FRAME3D, a program for the nonlinear seismic analysis of steel structures, has previously been used to study the collapse mechanisms of steel buildings up to 20 stories tall. The present thesis is inspired by the need to conduct similar analysis for much taller structures. It improves FRAME3D in two primary ways.

First, FRAME3D is revised to address specific nonlinear situations involving large displacement/rotation increments, the backup-subdivide algorithm, element failure, and extremely narrow joint hysteresis. The revisions result in superior convergence capabilities when modeling earthquake-induced collapse. The material model of a steel fiber is also modified to allow for post-rupture compressive strength.

Second, a parallel FRAME3D (PFRAME3D) is developed. The serial code is optimized and then parallelized. A distributed-memory divide-and-conquer approach is used for both the global direct solver and element-state updates.

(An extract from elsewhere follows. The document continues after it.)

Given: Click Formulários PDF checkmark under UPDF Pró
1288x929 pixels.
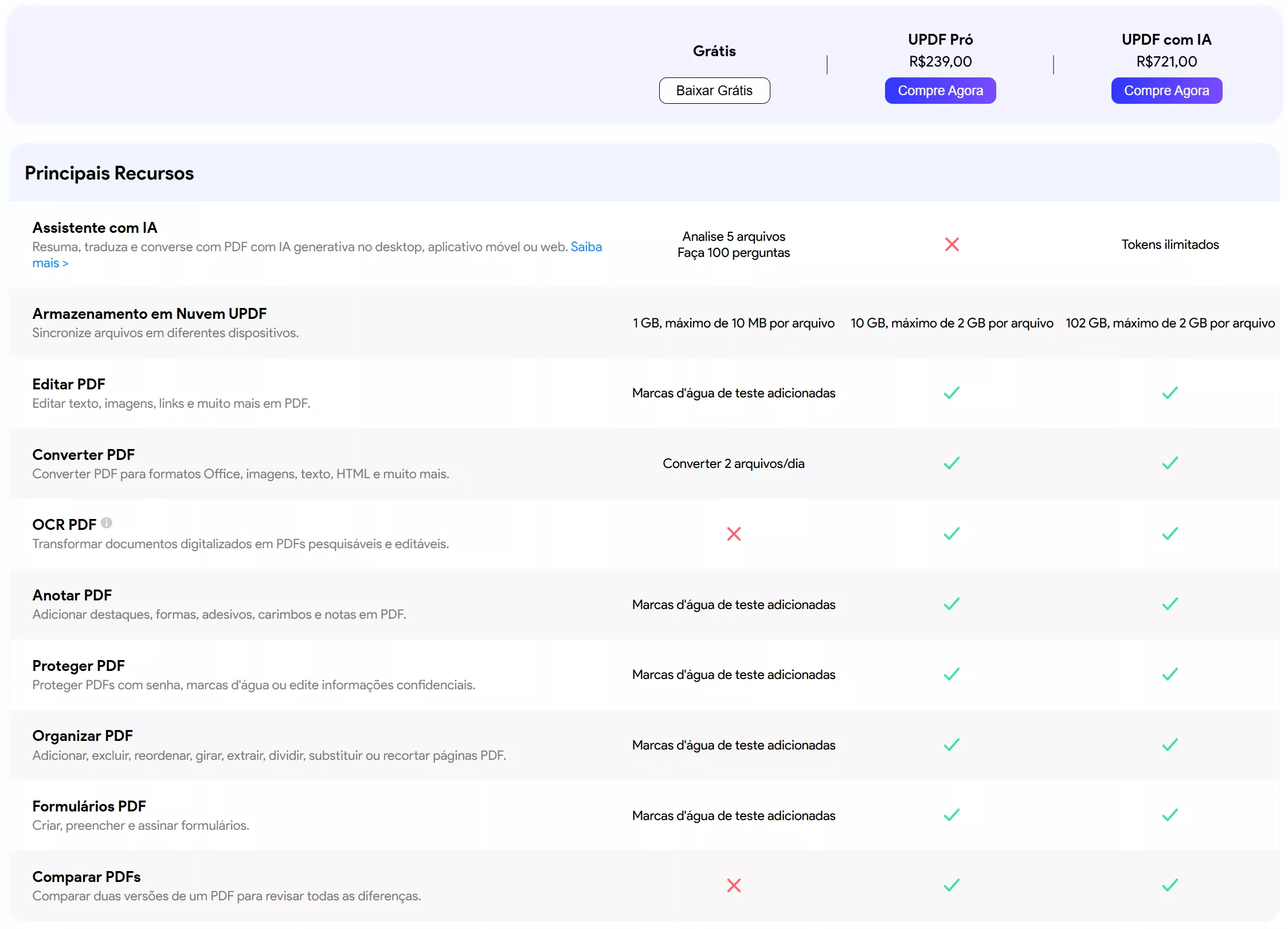Looking at the screenshot, I should point(952,815).
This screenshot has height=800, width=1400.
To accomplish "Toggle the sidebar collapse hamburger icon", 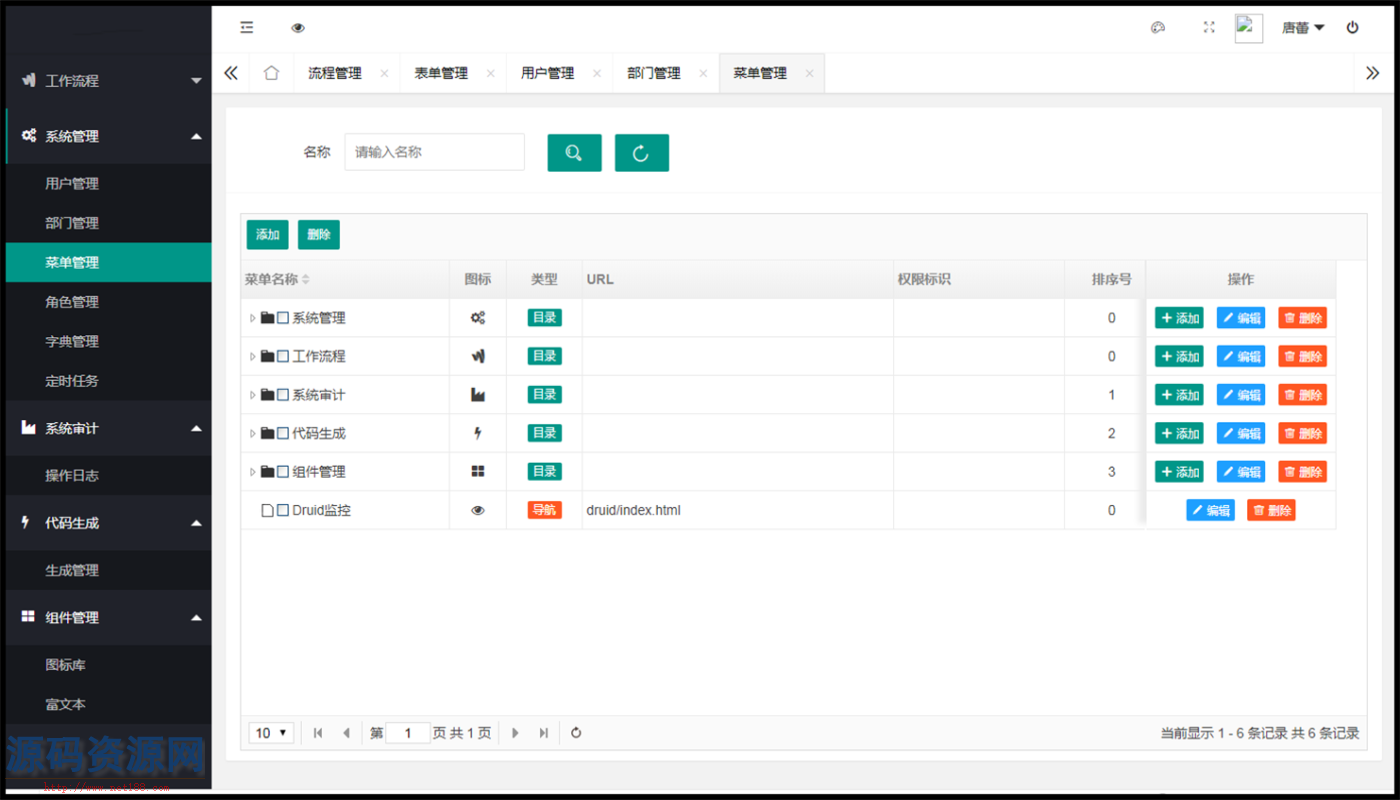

The result is an implicit finite-element hybrid-parallel program that takes advantage of the narrow-band nature of very tall buildings and uses nearest-neighbor-only communication patterns.

Using three structures of varied sized, PFRAME3D is shown to compute reproducible results that agree with that of the optimized 1-core version (displacement time-history response root-mean-squared errors are ~〖10〗^(-5) m) with much less wall time (e.g., a dynamic time-history collapse simulation of a 60-story building is computed in 5.69 hrs with 128 cores—a speedup of 14.7 vs. the optimized 1-core version). The maximum speedups attained are shown to increase with building height (as the total number of cores used also increases), and the parallel framework can be expected to be suitable for buildings taller than the ones presented here.

PFRAME3D is used to analyze a hypothetical 60-story steel moment-frame tube building (fundamental period of 6.16 sec) designed according to the 1994 Uniform Building Code. Dynamic pushover and time-history analyses are conducted. Multi-story shear-band collapse mechanisms are observed around mid-height of the building. The use of closely-spaced columns and deep beams is found to contribute to the building's “somewhat brittle” behavior (ductility ratio ~2.0). Overall building strength is observed to be sensitive to whether a model is fracture-capable.